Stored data
============================================================

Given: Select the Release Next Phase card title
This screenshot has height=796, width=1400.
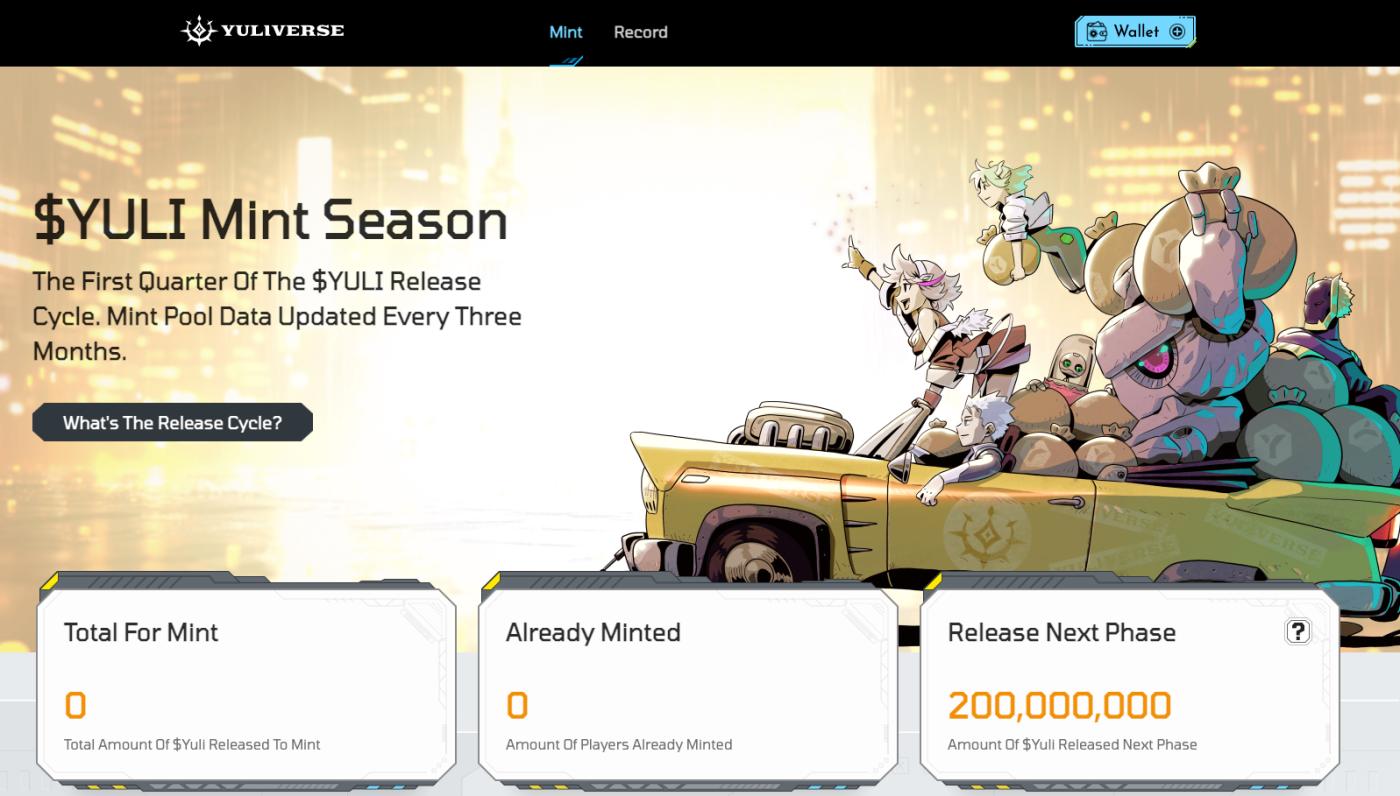Looking at the screenshot, I should 1061,632.
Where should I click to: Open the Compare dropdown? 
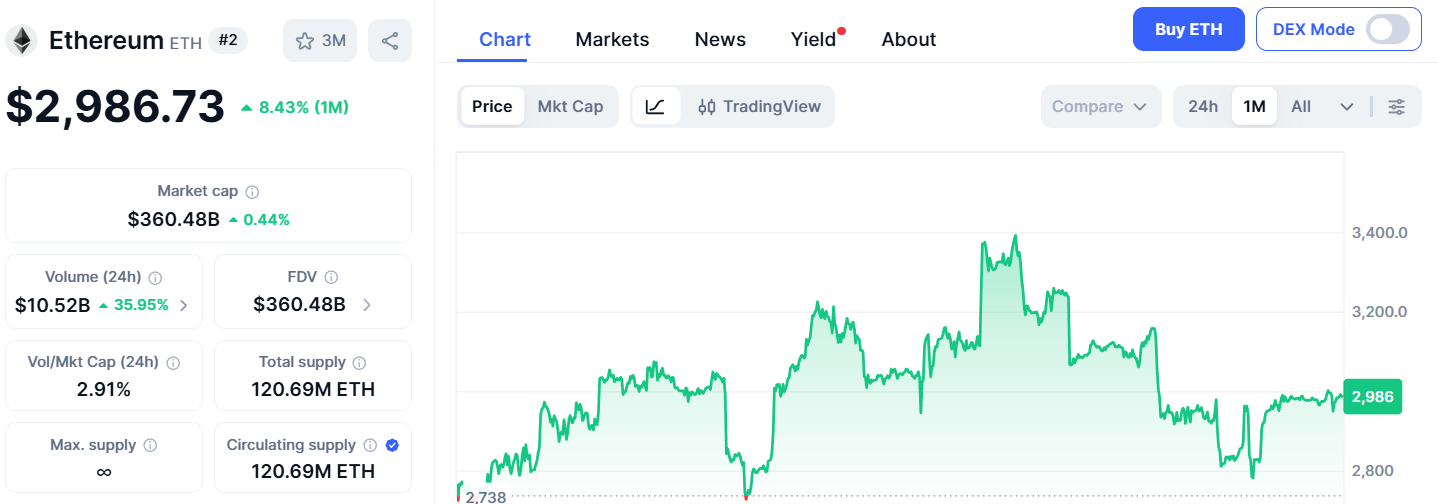click(1100, 107)
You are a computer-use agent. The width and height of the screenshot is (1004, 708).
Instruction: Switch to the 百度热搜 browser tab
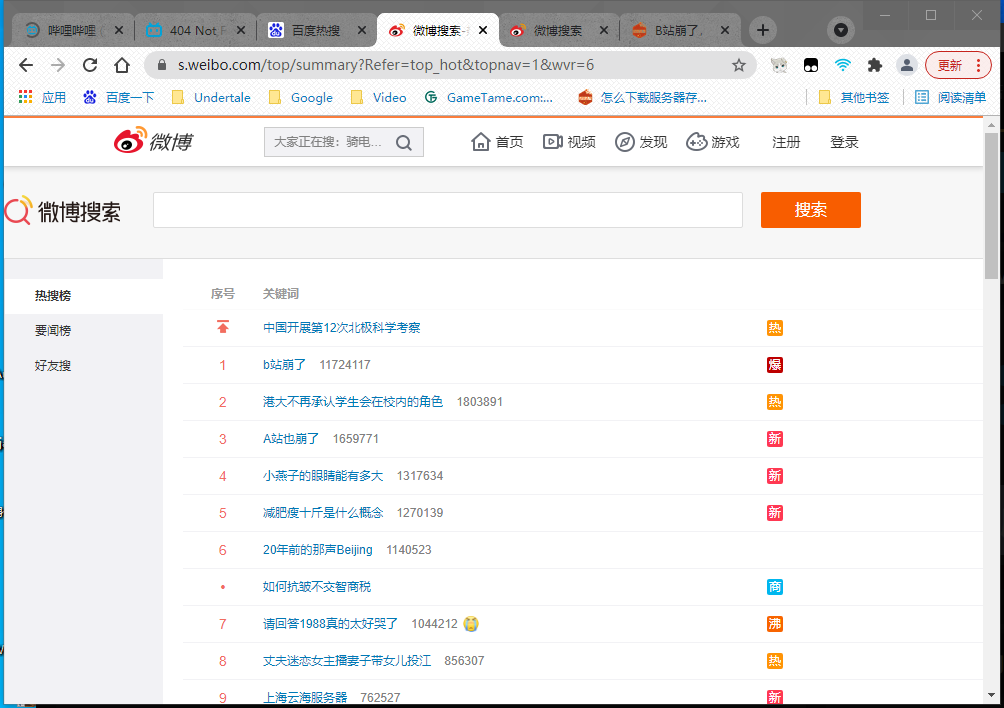click(x=316, y=30)
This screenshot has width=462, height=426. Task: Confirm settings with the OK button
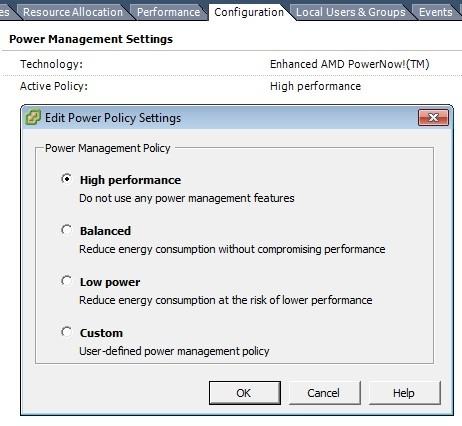(245, 393)
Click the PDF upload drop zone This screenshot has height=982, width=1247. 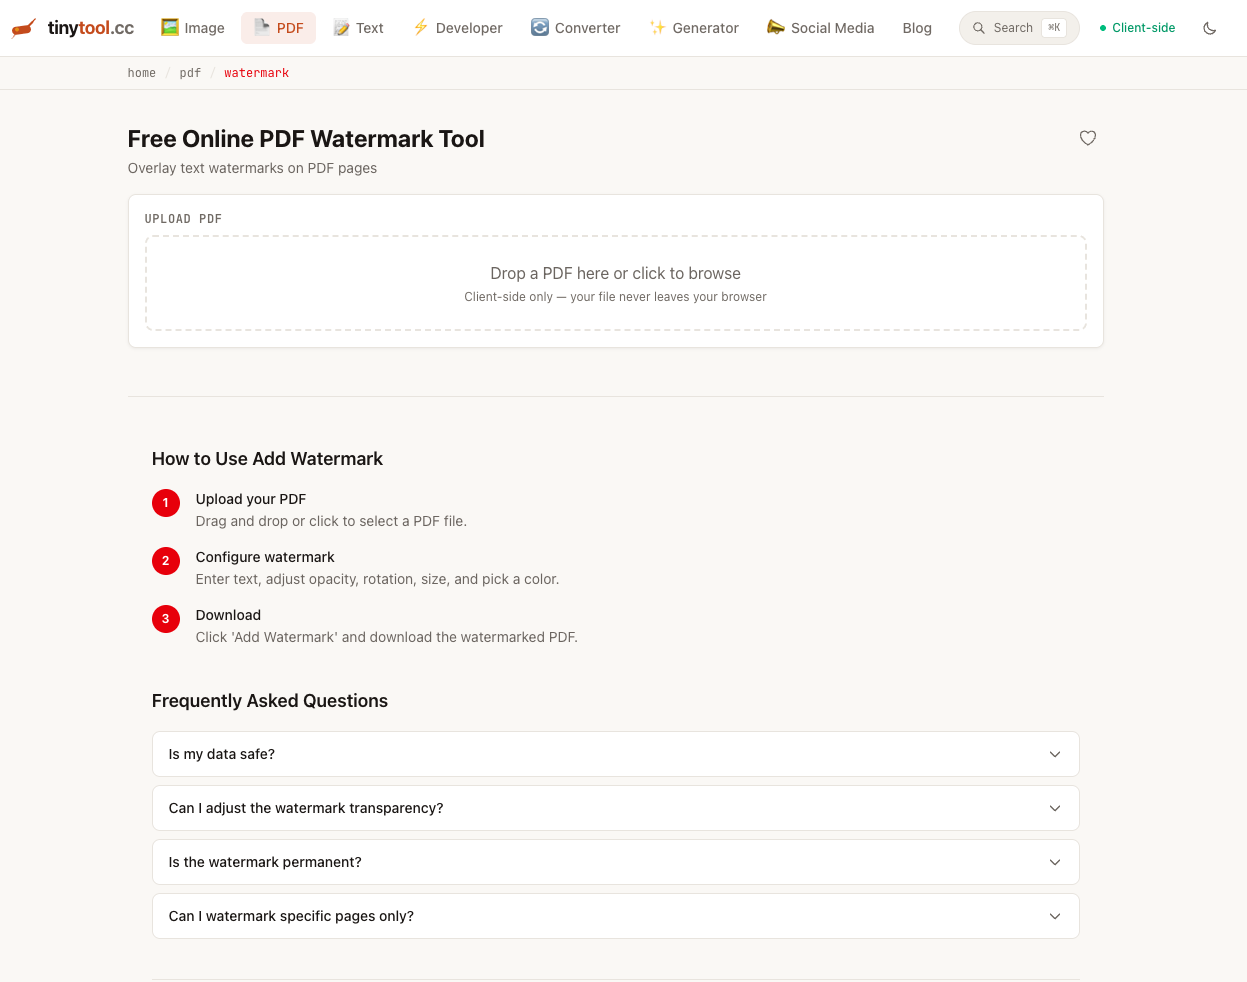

============================================================

- **WORK INSTRUCTION**
Exactly as written, reproduce all of the entries while dropping the pictures.

- **EXPECTED ANSWER**
Given: Select the Release Next Phase card title
This screenshot has height=796, width=1400.
Looking at the screenshot, I should 1061,632.
Where should I click to: Open the Compare dropdown? 
click(1100, 107)
You are a computer-use agent. The width and height of the screenshot is (1004, 708).
Instruction: Switch to the 百度热搜 browser tab
click(x=316, y=30)
This screenshot has width=462, height=426. Task: Confirm settings with the OK button
(245, 393)
Click the PDF upload drop zone This screenshot has height=982, width=1247. 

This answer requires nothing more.